Économie

L’école de Marion Maréchal ferme à Lyon : le fiasco du « Sciences Po de droite »

L’ISSEP, l’école fondée par Marion Maréchal en 2018 à Lyon, quitte le quartier de Confluence pour se concentrer sur Paris. Présenté comme le « Sciences Po de droite », l’établissement tente de vendre ce départ comme une montée en puissance. Sauf que la fermeture lyonnaise arrive après plusieurs années de doutes sur sa santé financière.

mise à jour le 09/07/26

Le « Sciences Po de droite » quitte Lyon : stratégie ou aveu d’échec ?

Fin de parcours à Lyon pour l’Institut de sciences sociales, économiques et politiques. L’ISSEP, fondé en 2018 par Marion Maréchal et Thibaut Monnier, va fermer son antenne installée dans le quartier de Confluence, dans le 2e arrondissement. L’école privée, souvent surnommée le « Sciences Po de droite », concentre désormais son activité à Paris, où elle avait déjà ouvert une antenne en 2023.

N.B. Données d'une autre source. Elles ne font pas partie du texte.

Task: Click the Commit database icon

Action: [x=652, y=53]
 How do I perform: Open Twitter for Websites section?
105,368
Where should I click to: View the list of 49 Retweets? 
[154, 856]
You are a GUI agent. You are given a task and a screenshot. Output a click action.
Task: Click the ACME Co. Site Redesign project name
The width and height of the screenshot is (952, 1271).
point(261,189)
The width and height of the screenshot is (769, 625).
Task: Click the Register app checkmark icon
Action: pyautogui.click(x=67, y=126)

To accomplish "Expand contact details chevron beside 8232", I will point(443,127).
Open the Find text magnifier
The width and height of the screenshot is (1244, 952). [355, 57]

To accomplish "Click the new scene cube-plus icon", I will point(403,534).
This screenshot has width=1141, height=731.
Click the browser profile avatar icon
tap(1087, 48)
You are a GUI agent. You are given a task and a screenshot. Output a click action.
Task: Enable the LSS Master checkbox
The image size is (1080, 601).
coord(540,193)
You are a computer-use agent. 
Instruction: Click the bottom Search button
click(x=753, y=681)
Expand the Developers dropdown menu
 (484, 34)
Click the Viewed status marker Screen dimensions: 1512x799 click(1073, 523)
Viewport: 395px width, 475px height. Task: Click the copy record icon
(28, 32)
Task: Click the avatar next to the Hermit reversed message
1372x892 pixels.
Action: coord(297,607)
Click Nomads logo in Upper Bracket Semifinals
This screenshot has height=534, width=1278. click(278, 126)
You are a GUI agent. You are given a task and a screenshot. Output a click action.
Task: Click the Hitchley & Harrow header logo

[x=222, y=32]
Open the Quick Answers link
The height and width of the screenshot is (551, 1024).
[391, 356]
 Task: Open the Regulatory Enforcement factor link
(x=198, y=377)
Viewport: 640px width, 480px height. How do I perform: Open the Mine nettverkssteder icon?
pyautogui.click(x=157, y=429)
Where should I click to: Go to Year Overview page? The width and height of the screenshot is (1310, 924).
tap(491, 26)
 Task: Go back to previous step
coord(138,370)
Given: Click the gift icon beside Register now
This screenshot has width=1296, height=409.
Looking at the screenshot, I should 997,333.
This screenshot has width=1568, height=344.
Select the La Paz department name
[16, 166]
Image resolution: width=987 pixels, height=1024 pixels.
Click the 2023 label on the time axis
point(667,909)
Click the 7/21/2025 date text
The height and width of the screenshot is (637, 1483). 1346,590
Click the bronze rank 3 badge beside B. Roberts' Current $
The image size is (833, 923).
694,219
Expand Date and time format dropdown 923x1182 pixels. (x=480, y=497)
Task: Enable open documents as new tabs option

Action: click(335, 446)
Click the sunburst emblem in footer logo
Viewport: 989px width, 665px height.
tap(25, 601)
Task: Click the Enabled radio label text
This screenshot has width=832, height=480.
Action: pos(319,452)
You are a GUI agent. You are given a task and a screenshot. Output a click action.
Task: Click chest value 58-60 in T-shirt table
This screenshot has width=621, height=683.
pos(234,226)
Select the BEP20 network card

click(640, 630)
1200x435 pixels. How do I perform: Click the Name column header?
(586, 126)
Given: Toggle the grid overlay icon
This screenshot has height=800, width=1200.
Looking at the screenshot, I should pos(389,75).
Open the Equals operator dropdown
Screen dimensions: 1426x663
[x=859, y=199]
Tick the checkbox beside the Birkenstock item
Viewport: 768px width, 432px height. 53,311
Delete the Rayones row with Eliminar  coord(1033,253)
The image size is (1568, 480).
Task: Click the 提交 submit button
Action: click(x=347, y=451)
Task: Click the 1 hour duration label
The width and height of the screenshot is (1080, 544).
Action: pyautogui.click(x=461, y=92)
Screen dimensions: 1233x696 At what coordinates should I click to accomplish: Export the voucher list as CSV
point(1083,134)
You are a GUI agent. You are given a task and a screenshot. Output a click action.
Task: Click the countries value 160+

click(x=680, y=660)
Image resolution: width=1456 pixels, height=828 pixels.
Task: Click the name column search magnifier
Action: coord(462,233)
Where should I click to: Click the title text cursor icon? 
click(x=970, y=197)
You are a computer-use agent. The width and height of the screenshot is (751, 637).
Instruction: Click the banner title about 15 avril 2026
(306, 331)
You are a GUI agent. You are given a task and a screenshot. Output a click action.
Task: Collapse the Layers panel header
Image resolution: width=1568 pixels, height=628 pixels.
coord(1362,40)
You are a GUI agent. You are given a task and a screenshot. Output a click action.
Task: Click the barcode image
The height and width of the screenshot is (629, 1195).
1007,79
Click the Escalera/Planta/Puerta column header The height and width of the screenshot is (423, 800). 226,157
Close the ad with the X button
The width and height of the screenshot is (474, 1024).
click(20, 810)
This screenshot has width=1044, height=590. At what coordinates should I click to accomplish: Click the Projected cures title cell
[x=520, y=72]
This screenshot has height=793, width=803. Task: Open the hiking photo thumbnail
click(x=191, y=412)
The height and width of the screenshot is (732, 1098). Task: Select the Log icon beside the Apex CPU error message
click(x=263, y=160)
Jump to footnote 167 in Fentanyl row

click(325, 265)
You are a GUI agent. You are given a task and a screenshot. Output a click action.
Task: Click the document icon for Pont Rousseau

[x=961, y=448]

Officiellement, tout va bien. Dans sa communication, la direction présente ce départ comme un simple changement d’échelle. L’école affirme que ce déménagement représente « bien plus qu’un simple changement d’adresse » et qu’il doit permettre « d’accueillir davantage d’étudiants, de développer et de renforcer nos partenariats et d’élargir nos missions », comme le rapporte Le Progrès.

La formule est propre, presque trop propre. Car derrière le discours de développement, il y a une réalité plus simple : l’ISSEP ferme Lyon. Et pour une école née justement à Lyon, avec l’ambition de former une nouvelle élite intellectuelle et politique de droite, le symbole n’est pas anodin.

L’ISSEP ferme Lyon, mais parle de développement

Depuis son lancement, l’ISSEP a été présenté comme une réponse aux grandes écoles jugées trop progressistes par une partie de la droite identitaire et conservatrice. Marion Maréchal voulait créer un lieu de formation idéologique, politique et managériale, loin des codes classiques de l’enseignement supérieur public. Lyon devait être le laboratoire. Huit ans plus tard, le laboratoire ferme ses portes.

Le départ pour Paris peut se défendre sur le papier. La capitale offre plus de visibilité, plus de réseaux, plus de responsables politiques, plus d’entreprises, plus de partenaires potentiels. Pour une école qui vise des étudiants attirés par la politique, la communication, les cabinets ou les cercles d’influence, Paris a évidemment des arguments.

Mais le calendrier rend la communication moins triomphale. L’antenne parisienne existe déjà depuis 2023. Le vrai fait nouveau n’est donc pas l’arrivée à Paris, mais bien la fermeture de l’implantation lyonnaise. En clair : l’école ne s’étend pas simplement, elle abandonne son berceau.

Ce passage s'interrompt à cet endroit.